**What the task asks**
Below are some entries. Return exactly the lines from the one with "Task: Click the" through the final line, leaving out any pictures.

Excerpts from a dataset

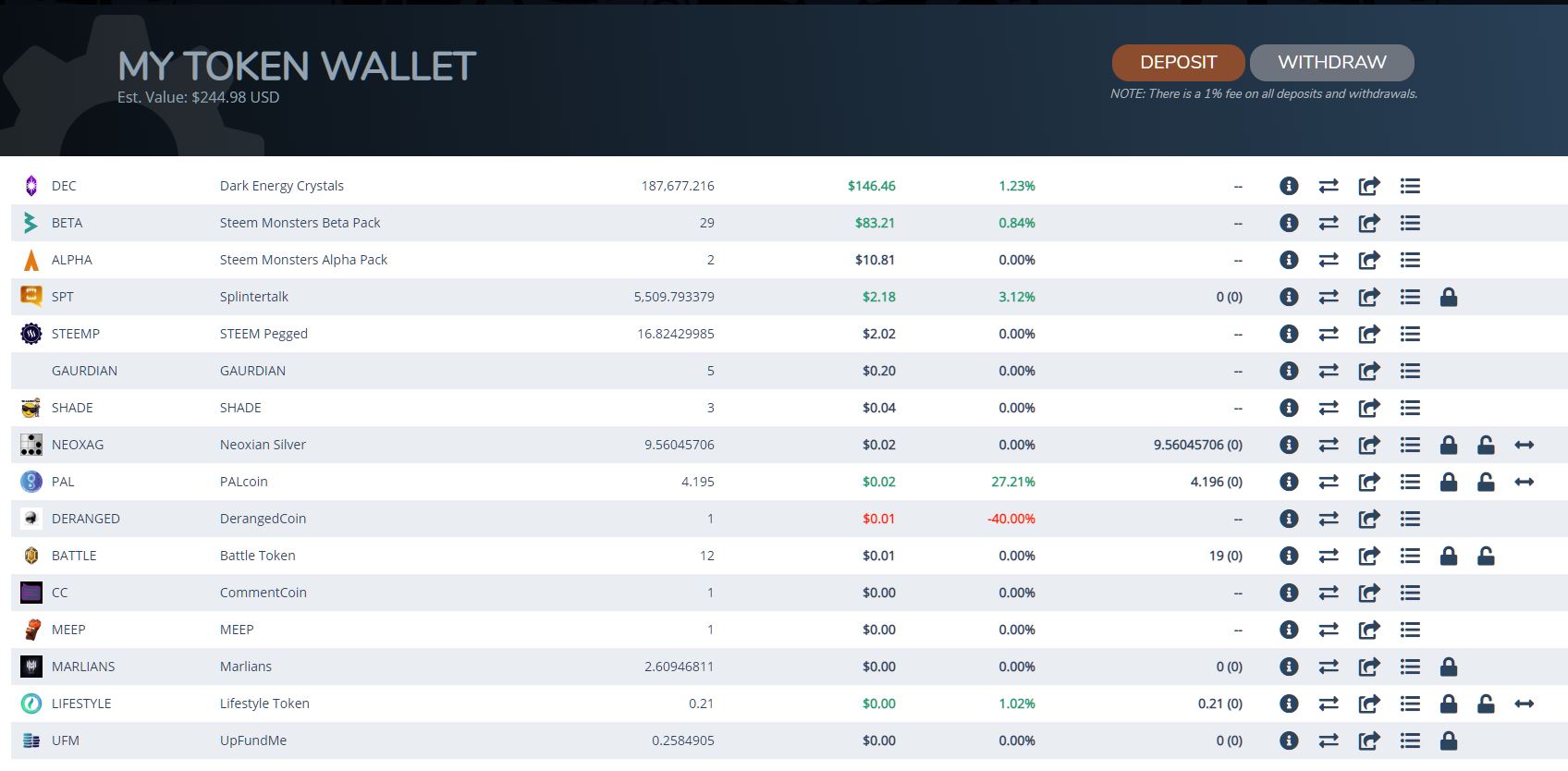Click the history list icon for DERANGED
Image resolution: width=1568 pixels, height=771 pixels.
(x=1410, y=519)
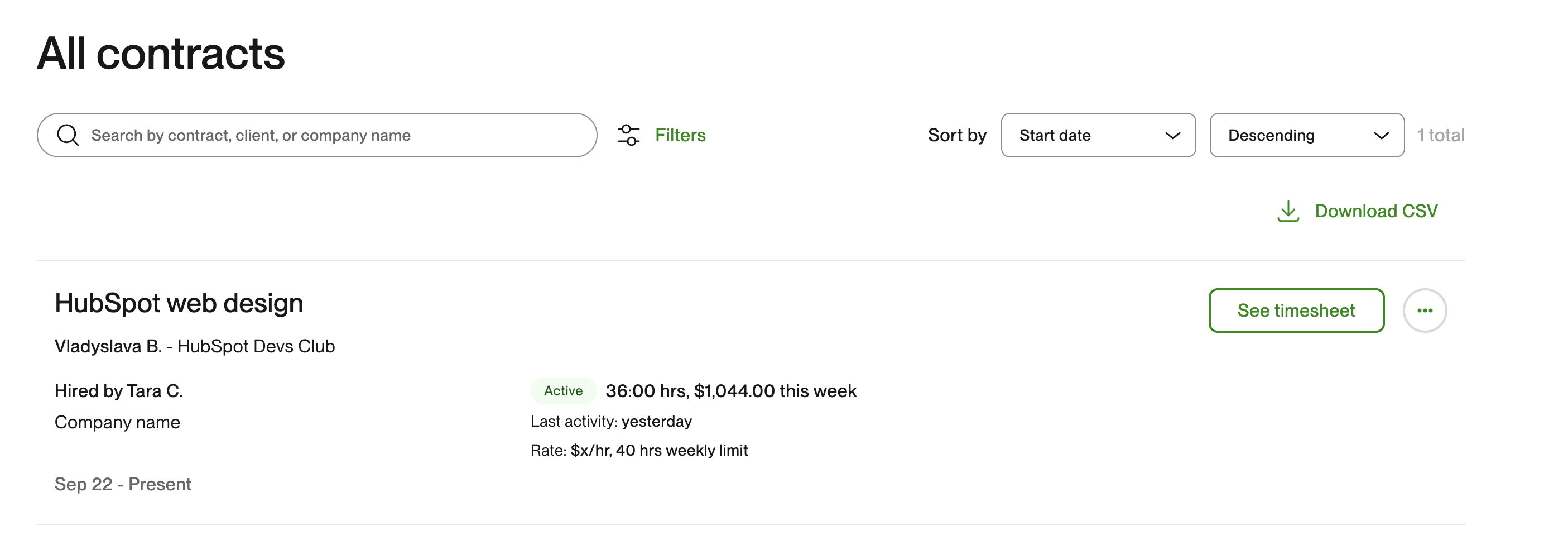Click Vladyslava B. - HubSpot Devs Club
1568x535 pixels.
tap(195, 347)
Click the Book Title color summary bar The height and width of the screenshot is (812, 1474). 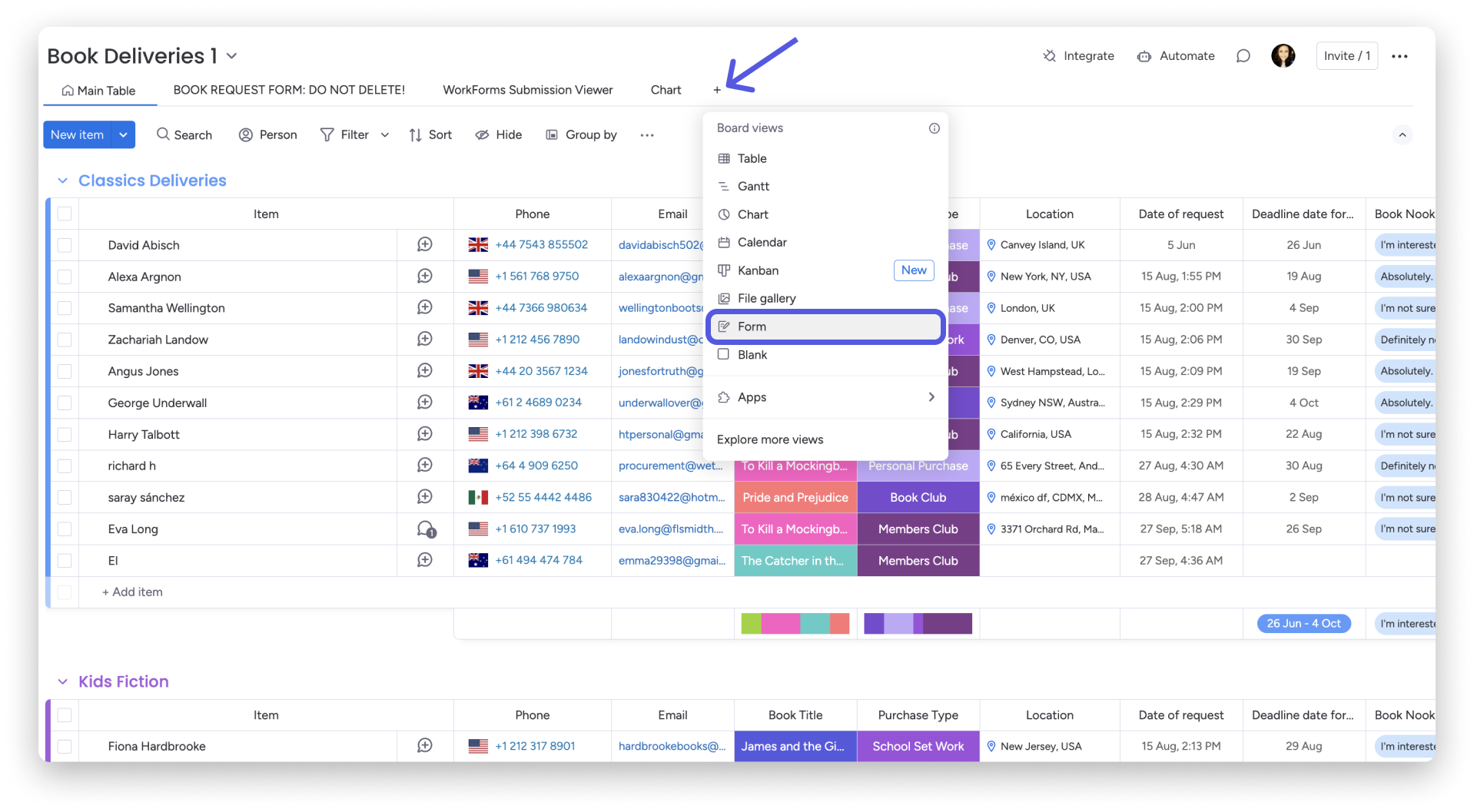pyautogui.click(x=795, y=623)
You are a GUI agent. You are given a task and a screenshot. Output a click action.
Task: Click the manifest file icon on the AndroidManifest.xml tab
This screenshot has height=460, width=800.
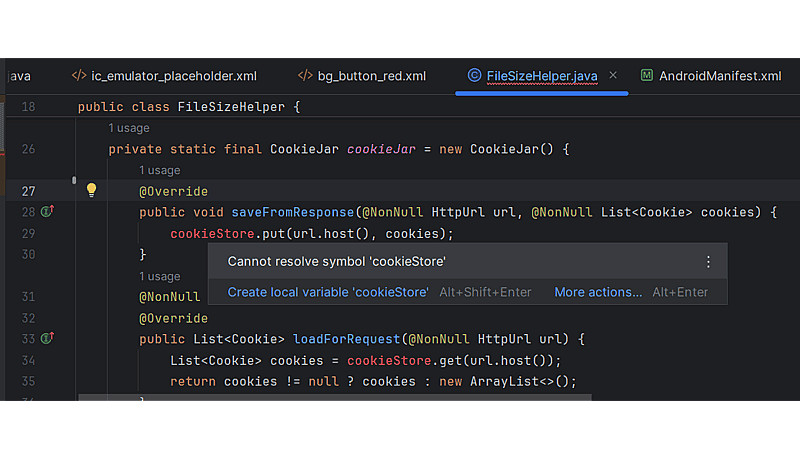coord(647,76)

**Completed task**
Task: Click the manifest file icon on the AndroidManifest.xml tab
This screenshot has height=460, width=800.
coord(647,76)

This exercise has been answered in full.